Bordeaux Threes, 2023: 1923 – 2013
I weaved and winced my way through the throng of commuters that swarmed, seemingly in all directions at once, along the Rue Frères Bonie.
To my slight surprise, as I did so, not one person in this crowd even gave me a second glance. Nobody stopped to point at the beads of perspiration that glistened on my brow, the consequence of my having donned a black dinner jacket despite the glare of Bordeaux’s early evening sun. Nobody stared at me as I ran my finger around the inside of my collar and black tie, all of which felt ever-so-slightly too tight. Nobody stopped me to suggest that, if I loosened the laces on my dress shoes, on what I believe was their fifth outing (not that I have been counting, honest), then perhaps they would cut into my heels a little less sharply. And maybe I would be able to weave more, and wince less.
Perhaps, I thought to myself, nobody was really interested in my uncomfortable attire. After all, I was probably not the only self-conscious suited, booted and bow-tied individual they had passed that evening. I was making the short walk from my luxury hotel (a very exclusive boutique hotel – I doubt you would know it, it’s very exclusive – called Ibis Budget) to the Hôtel de Ville for the annual Académie du Vin de Bordeaux dinner, held each year during the primeurs (when not cancelled because of inconvenient pandemics). And somehow I didn’t think I was going to be the only one there.
A Theme of Three
This dinner and tasting was held in April 2023, and appropriately enough the theme was vintages ending in ‘3’. So perhaps it was not only the rigid heels of my still-nearly-new dress shoes, seemingly fashioned from razor blades, that were making me wince, as the prospects do not at first seem promising. First, the 2013 vintage was the worst of the last forty years; as I weaved and winced along I crossed the fingers of my left hand for the good luck I required to evade this vintage. Then there was 2003, a year of much more variable quality than was initially suggested twenty years ago, which gave us some great successes but also some ‘hot mess’ failures. So I also crossed the fingers of my right hand, hoping for more good luck in this regard.

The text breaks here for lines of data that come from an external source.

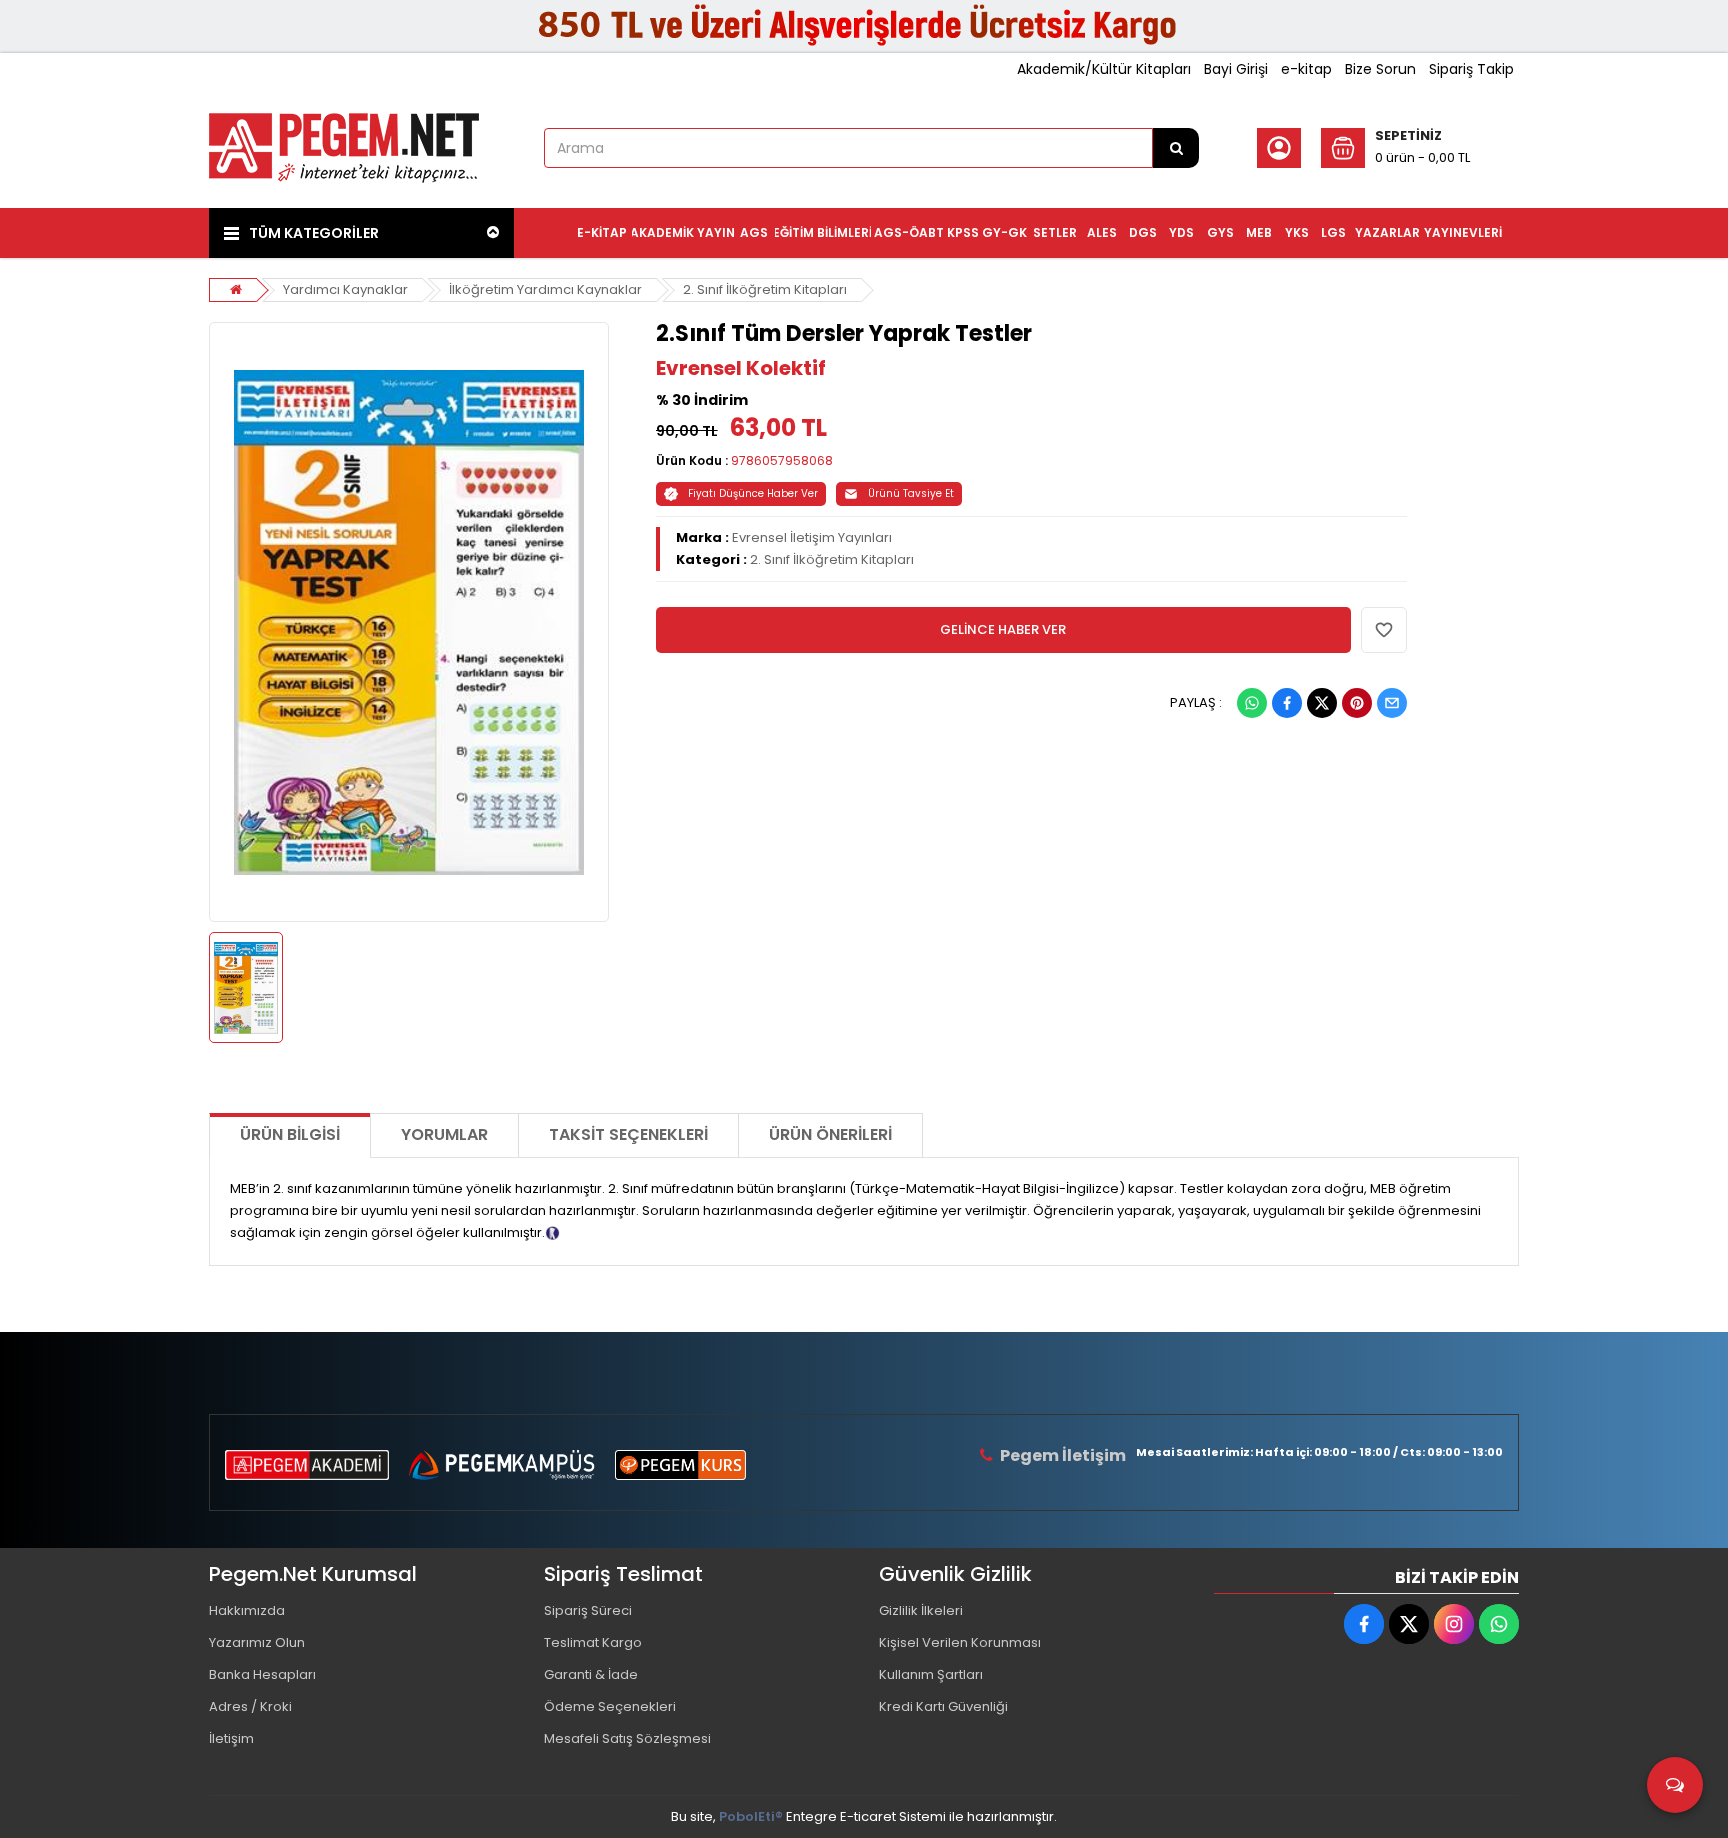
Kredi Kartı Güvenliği (943, 1706)
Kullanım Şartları (931, 1674)
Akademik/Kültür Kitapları (1104, 69)
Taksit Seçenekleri (628, 1134)
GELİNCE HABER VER (1003, 629)
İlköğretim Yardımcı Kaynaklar (545, 289)
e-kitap (1306, 69)
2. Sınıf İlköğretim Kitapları (765, 289)
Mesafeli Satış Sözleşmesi (627, 1738)
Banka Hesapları (262, 1674)
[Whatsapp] (1252, 703)
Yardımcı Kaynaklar (345, 289)
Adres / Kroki (250, 1706)
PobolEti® (751, 1816)
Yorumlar (444, 1134)
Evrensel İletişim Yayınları (812, 537)
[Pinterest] (1357, 703)
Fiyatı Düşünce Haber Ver (753, 493)
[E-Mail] (1392, 703)
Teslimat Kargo (593, 1642)
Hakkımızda (247, 1610)
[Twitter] (1322, 703)
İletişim (231, 1738)
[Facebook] (1287, 703)
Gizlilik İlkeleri (921, 1610)
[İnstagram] (1454, 1624)
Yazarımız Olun (257, 1642)
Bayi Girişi (1236, 69)
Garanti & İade (591, 1674)
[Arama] (1176, 148)
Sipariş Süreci (588, 1610)
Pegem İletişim (1063, 1455)
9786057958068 (782, 460)
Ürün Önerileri (830, 1134)
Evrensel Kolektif (741, 368)
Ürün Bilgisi (290, 1134)
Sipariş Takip (1471, 69)
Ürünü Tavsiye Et (911, 493)
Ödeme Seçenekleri (610, 1706)
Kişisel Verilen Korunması (960, 1642)
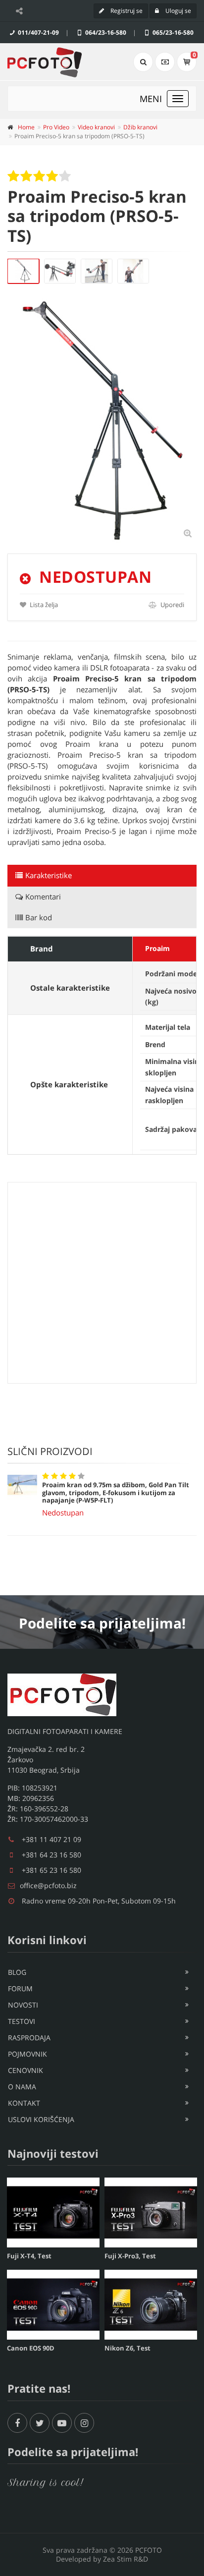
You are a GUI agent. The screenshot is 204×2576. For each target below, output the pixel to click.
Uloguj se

Looking back even further, we come to 1993, another fairly dismal vintage which turned out to be barely superior to 1991 and 1992, both of which were severely lacking. Please, I implored with my inner voice, may Bacchus and Dionysius protect me from a table laden with bottles of the 1993 vintage. But all my fingers were now crossed, so I crossed my legs instead.

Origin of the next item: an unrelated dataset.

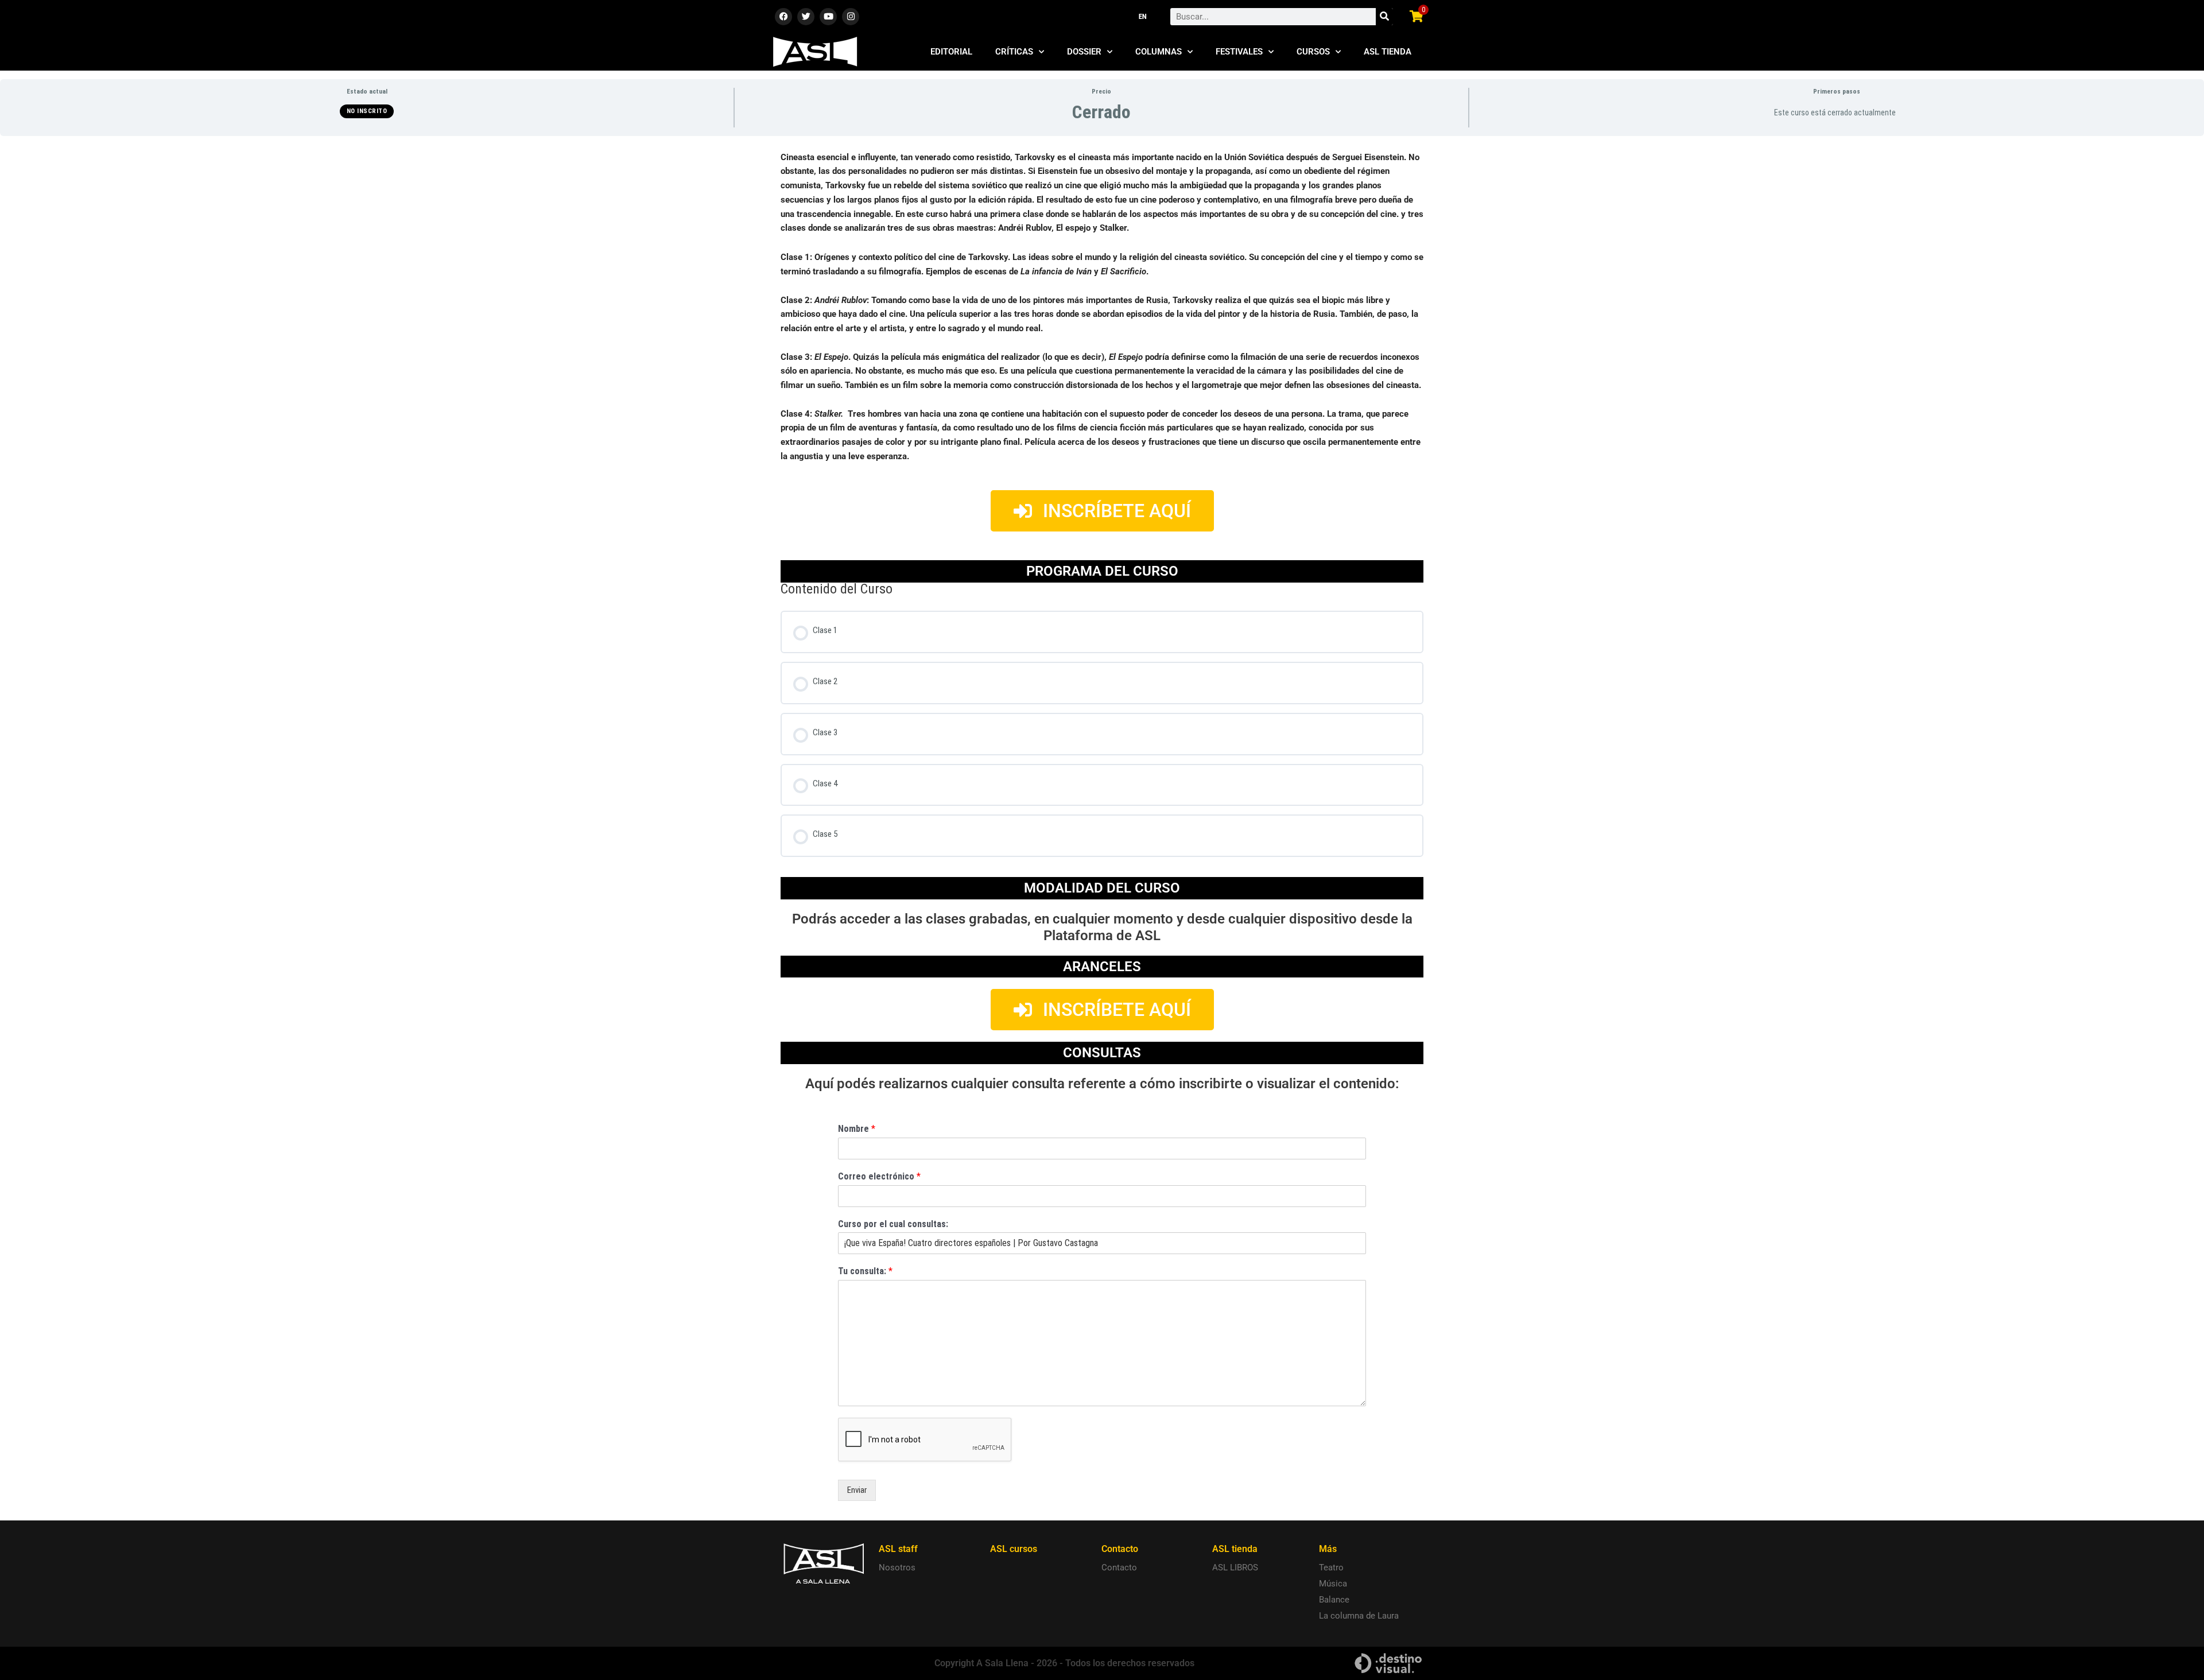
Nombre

Obviously this made walking even more difficult. So sensibly I uncrossed them, and continued to wince along as casually as I could.
But of course, any theme such as this will always pose challenges, and there are other more fruitful vintages ending in ‘3’. There was 1983, a successful vintage naturally overshadowed by 1982, and also 1953, universally renowned as one of the 20th century’s great vintages in Bordeaux. And while 1973 and 1963 might hold little interest, there are also the unknowns, vintages which have faded from memory. Just how was 1943? And 1933? And, indeed, 1923? Well, there is one surefire way to find out.